◆ **ACTIVITY**
Give back only the lines in the records below from the one with "Edinburgh Airshow 2019 (52, 1709)" to the one with "[Helicarrier Helicopters, partners", both inclusive, word for word.
Top of INFORMATION PROVIDED
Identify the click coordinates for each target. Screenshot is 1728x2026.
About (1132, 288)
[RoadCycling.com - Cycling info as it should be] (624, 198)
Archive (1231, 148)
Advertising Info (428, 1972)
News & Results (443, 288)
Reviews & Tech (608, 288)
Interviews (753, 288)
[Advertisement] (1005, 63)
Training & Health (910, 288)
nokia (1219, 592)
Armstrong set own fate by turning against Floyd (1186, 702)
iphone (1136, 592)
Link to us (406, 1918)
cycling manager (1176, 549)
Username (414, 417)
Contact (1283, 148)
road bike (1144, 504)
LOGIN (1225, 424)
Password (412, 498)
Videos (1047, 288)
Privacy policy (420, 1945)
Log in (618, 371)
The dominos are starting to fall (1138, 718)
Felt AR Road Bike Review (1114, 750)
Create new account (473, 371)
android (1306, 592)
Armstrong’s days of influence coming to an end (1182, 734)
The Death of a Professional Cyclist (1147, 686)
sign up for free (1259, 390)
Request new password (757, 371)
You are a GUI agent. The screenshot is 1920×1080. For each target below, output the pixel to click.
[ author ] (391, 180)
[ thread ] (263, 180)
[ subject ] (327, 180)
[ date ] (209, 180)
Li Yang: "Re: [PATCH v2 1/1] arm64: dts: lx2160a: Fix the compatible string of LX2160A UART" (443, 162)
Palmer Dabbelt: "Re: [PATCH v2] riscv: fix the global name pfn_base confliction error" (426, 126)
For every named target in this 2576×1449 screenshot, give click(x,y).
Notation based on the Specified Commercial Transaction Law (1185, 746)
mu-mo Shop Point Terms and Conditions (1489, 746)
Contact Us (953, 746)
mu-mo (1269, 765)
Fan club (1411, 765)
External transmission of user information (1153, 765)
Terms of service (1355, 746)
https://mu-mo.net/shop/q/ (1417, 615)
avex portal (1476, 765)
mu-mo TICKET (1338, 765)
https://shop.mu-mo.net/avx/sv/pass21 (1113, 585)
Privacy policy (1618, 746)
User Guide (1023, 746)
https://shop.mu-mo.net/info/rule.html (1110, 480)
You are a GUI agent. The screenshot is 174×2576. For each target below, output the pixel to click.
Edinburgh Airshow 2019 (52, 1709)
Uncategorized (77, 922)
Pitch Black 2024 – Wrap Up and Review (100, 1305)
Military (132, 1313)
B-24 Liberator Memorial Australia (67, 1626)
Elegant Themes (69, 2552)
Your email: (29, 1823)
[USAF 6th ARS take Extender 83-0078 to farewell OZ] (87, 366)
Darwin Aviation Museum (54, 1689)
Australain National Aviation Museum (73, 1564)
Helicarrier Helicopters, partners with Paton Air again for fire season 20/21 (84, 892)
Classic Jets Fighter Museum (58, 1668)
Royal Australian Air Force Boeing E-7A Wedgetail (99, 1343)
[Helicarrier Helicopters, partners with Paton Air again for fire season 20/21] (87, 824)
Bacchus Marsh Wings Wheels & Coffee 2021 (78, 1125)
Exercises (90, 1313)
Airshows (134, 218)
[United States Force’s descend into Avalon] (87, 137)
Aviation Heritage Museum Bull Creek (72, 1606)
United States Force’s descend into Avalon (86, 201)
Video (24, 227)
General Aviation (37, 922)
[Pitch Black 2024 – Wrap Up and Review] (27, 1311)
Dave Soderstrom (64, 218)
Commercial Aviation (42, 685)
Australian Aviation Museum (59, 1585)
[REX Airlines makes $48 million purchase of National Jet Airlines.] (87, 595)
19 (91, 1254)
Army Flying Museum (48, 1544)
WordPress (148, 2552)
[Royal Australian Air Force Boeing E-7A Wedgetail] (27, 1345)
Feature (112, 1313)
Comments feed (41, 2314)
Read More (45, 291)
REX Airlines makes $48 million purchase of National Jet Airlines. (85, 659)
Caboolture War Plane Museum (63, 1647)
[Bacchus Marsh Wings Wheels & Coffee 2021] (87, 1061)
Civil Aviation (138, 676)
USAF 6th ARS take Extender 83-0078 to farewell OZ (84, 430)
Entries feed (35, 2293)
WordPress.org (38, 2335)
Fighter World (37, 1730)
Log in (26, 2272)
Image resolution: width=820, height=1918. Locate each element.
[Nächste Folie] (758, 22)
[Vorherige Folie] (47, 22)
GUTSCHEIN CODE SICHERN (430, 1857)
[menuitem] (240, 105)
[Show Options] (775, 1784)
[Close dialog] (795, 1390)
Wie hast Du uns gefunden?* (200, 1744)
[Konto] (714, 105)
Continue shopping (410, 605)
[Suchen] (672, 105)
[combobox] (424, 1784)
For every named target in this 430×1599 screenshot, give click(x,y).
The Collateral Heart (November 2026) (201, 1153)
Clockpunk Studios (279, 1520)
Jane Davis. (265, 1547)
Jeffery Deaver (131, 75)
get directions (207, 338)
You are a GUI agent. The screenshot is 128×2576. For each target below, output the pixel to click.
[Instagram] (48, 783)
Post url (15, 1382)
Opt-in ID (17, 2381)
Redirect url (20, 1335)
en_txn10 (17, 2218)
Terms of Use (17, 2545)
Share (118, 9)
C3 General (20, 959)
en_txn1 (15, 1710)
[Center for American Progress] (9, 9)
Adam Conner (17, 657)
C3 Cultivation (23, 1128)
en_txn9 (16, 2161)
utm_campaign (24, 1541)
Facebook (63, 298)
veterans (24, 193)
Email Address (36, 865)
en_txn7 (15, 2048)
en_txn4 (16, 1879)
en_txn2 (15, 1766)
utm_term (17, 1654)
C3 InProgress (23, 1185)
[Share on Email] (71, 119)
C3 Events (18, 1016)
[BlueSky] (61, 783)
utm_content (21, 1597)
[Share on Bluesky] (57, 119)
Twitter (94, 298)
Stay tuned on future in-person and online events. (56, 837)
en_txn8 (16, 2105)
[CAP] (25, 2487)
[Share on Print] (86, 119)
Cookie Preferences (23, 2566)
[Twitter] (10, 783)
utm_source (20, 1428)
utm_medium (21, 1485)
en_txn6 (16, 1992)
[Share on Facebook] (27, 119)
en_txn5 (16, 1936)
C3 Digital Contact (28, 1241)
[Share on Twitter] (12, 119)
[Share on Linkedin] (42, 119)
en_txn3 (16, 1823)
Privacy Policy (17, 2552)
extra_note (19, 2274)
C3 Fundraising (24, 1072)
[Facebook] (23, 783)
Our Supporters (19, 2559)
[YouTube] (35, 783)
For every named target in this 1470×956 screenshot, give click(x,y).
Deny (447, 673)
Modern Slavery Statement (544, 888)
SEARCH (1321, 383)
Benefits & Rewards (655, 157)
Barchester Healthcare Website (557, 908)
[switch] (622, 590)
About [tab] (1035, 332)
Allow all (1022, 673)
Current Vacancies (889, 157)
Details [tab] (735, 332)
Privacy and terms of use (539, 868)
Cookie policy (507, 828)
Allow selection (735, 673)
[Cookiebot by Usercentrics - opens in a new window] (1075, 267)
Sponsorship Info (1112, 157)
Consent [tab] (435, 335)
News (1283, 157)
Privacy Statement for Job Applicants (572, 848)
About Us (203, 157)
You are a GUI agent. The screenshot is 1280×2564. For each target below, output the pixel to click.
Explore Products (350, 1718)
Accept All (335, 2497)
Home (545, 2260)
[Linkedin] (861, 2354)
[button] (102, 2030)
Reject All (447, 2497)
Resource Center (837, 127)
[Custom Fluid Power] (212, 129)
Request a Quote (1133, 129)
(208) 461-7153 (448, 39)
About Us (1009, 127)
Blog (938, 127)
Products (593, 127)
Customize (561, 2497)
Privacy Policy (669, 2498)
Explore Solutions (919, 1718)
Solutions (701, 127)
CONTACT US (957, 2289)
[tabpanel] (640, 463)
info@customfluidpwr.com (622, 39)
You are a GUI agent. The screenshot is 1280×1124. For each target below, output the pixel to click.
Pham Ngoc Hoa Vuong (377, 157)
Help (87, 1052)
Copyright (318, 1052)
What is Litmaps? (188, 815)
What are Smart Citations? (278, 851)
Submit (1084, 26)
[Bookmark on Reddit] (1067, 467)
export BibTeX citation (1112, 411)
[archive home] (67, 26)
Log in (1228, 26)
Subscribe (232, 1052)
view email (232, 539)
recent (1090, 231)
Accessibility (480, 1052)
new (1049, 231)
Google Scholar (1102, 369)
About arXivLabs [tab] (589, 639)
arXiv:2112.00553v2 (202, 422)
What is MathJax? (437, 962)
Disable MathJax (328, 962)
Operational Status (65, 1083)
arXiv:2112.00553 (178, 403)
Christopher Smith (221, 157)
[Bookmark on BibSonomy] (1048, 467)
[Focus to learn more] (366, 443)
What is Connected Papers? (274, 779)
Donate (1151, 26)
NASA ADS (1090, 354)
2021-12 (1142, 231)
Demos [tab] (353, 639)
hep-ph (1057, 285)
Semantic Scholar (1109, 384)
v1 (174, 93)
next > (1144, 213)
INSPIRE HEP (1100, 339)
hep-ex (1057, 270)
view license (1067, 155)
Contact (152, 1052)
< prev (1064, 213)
Bottom of INFORMATION PROVIDED
◆ **SOLUTION**
Edinburgh Airshow 2019 (52, 1709)
Uncategorized (77, 922)
Pitch Black 2024 – Wrap Up and Review (100, 1305)
Military (132, 1313)
B-24 Liberator Memorial Australia (67, 1626)
Elegant Themes (69, 2552)
Your email: (29, 1823)
[USAF 6th ARS take Extender 83-0078 to farewell OZ] (87, 366)
Darwin Aviation Museum (54, 1689)
Australain National Aviation Museum (73, 1564)
Helicarrier Helicopters, partners with Paton Air again for fire season 20/21 (84, 892)
Classic Jets Fighter Museum (58, 1668)
Royal Australian Air Force Boeing E-7A Wedgetail (99, 1343)
[Helicarrier Helicopters, partners with Paton Air again for fire season 20/21] (87, 824)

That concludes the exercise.